Fight or Flight
Label: N*Soul Records
Time: 10 Tracks/ 72:16 minutes
What God has joined together, let no man put asunder. This includes
the husband and wife duo, that make up Antidote. Jorge and Leigh Goyco
are from Austin Texas, and their one mission is to witness through music
covering many dance scene genres, ranging from house music and drum and
bass/jungle, to trip-hop, and a touch of trance.

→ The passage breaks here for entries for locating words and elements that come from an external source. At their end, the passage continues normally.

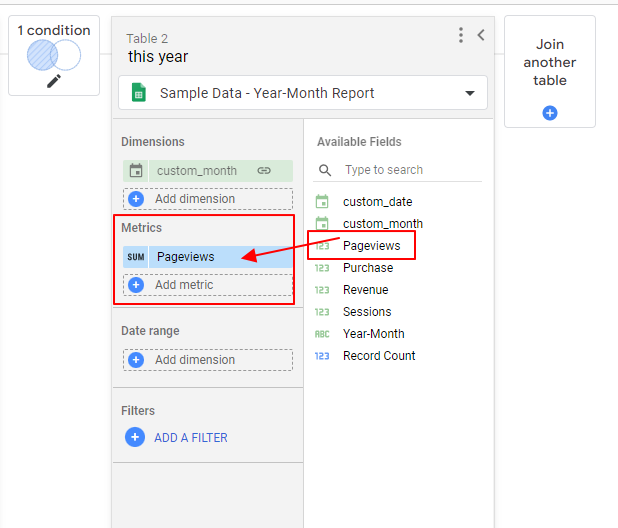The width and height of the screenshot is (618, 528).
Task: Select the custom_date field
Action: click(377, 202)
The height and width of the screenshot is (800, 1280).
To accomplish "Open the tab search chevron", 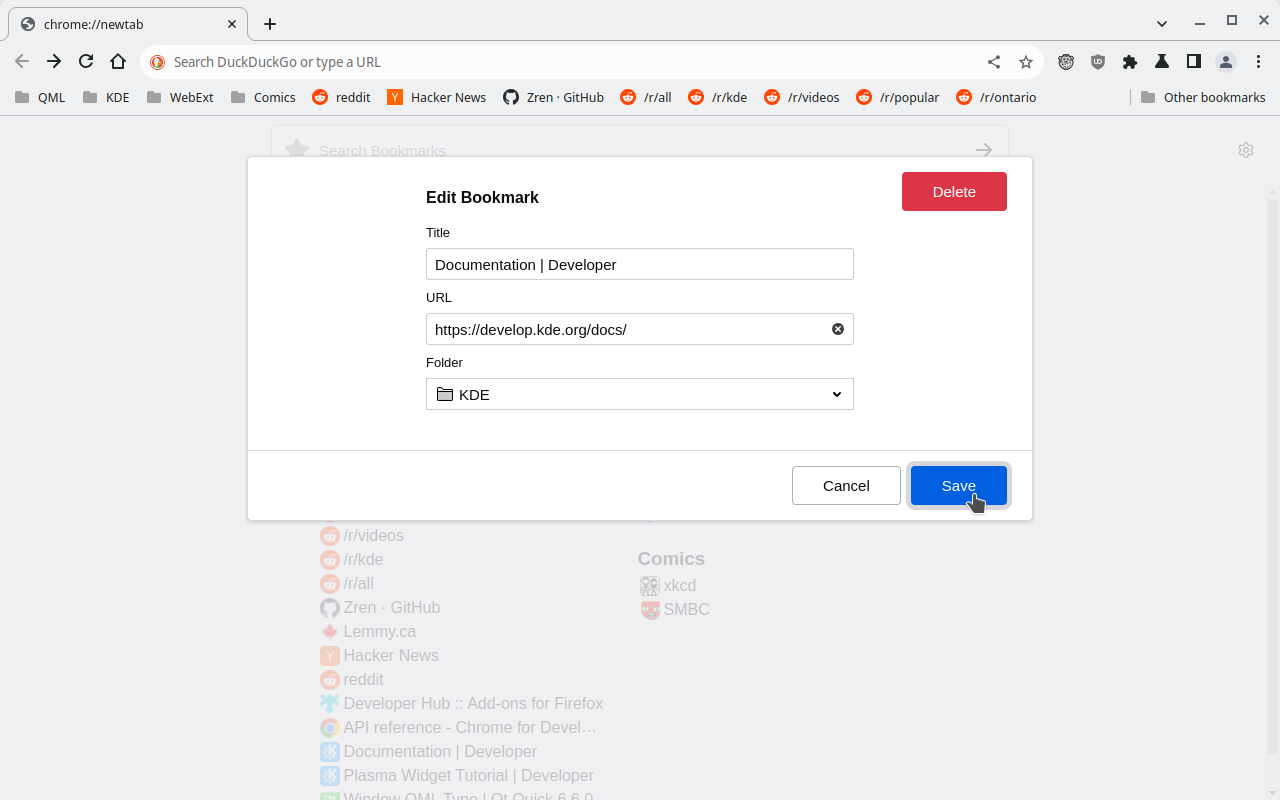I will [x=1162, y=22].
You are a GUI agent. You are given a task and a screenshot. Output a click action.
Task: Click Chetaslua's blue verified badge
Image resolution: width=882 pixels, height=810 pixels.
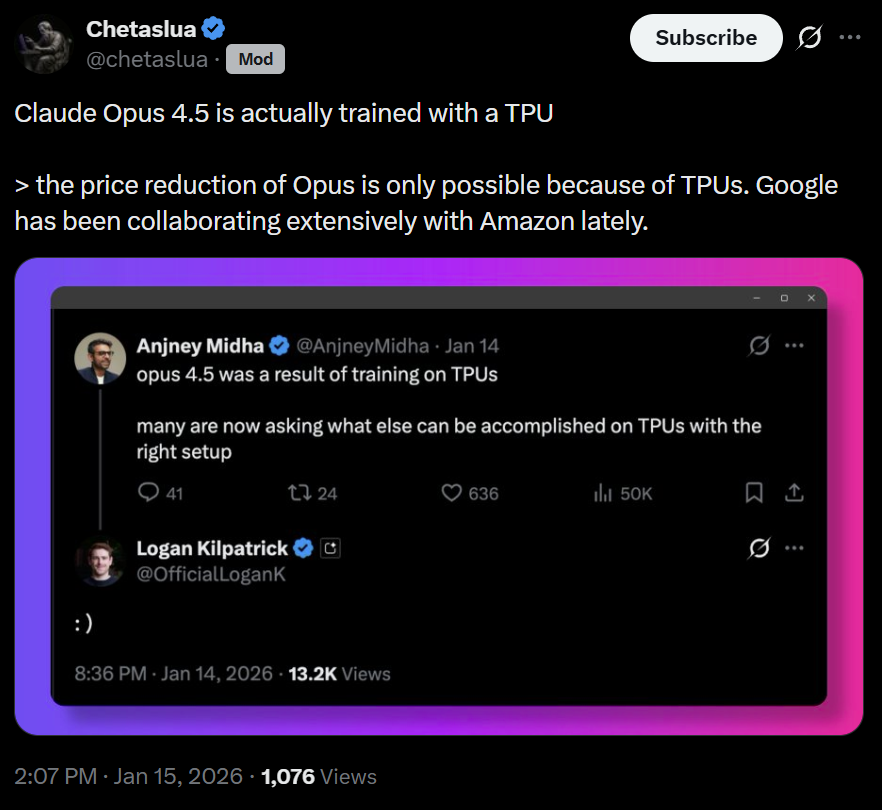(x=212, y=29)
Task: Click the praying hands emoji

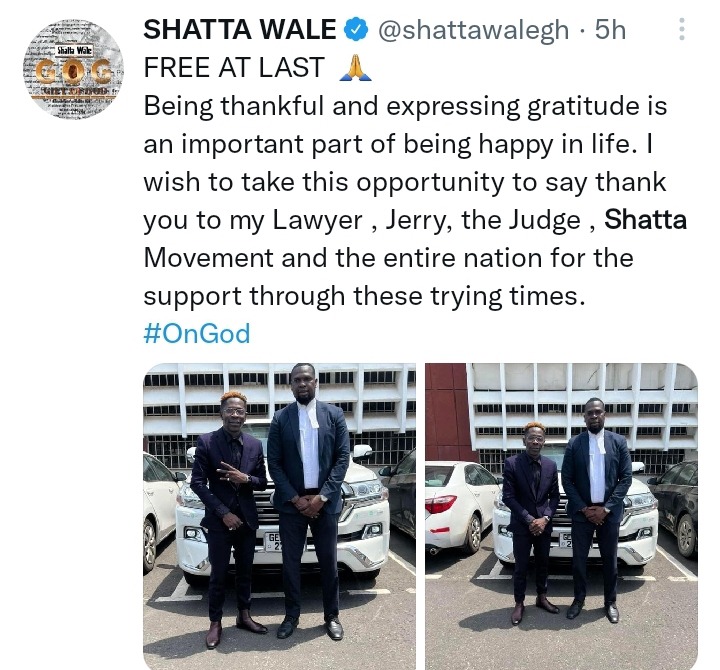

Whereas most Christian techno artists leave such things up to the
listener, Antidote has said in the past that they like their music to include
a message, and they are not the type of artists who would leave it out
merely so DJ's will spin their records. Fight or Flight refers to
the Lord constantly, and never leaves you wondering whether or not it's
for His glory.
Of the ten tracks, only three of them bear lyrics. Overall, the
well written God-centered lyrics cover life struggles, carrying the Word
with you, and John the Baptist's theme of decreasing that He might increase.
Unfortunately Leigh Goyco's voice can sound flat as it does on "Decrease."
Originally from the N-Soul's Future Sounds of Faith compilation,
the remixed version of "Debris" over-loops a straight house beat over the
original track. Although the song is now more dance-floor friendly, it
doesn't sound as good as the original. The new version has lost that dark,
disconnected feeling of the first one. The other lyrical song, "Everywhere
I Go," is reminiscent of Daft Punk, a European duo who play funky house
with dark overtones. But Leigh Goyco's voice is so soft that she appears
to be too shy behind the microphone.
The album's strongest point is the rave element. This isn't the
normal radio dance music--this is underground, battle-breaking rave. There
are many similarities, however, between Antidote songs and those from the
mainstream. None of these songs are direct copies, but you can clearly
hear the influence of big league dance scene performers like Josh Wink,
Daft Punk, Tricky, and Aphrodite. Despite the obvious comparisons, Antidote
delivers well done music that is totally dance floor friendly for ravers.
The music isn't too progressive, but it builds enough to entice the dancers.
Most of the album's upbeat songs are typical of dark jungle sounds. There
is even a slow trip-hop song, "Always," for those who like that Brit style
of music. All the tracks
are well layered with musical depth, but the length and repetition
may annoy those not accustomed to techno.
I liked "Deprogram" the best. It's a dark song that uses repetition
effectively. Building on a good breakbeat and the same foghorn sound, the
whole song switches emphasis from melody to drums. Adding a background
symphony, the result creates a compelling touch of sadness and reminds
you to "spend time with God." Another good track, "Fuego Que No Quema,"
uses horns, a flute, distorted bass, and a half-step beat (that is good
for battling) to create a sort of Caribbean tech-step song. And it also
has a sound bit that encourages the listener spiritually.
Fight of Flight really is an up-to-date album, quite unlike
other sanctified dance albums. It seems that Antidote is all caught up
on their Rave 101 homework. If you are a poisoned raver, then you need
this Antidote, but if you are not pro-techno then this is not for you.
As a fan of electronic music, however, this album is not only recommended--Antidote
truly has the cure for what ails you.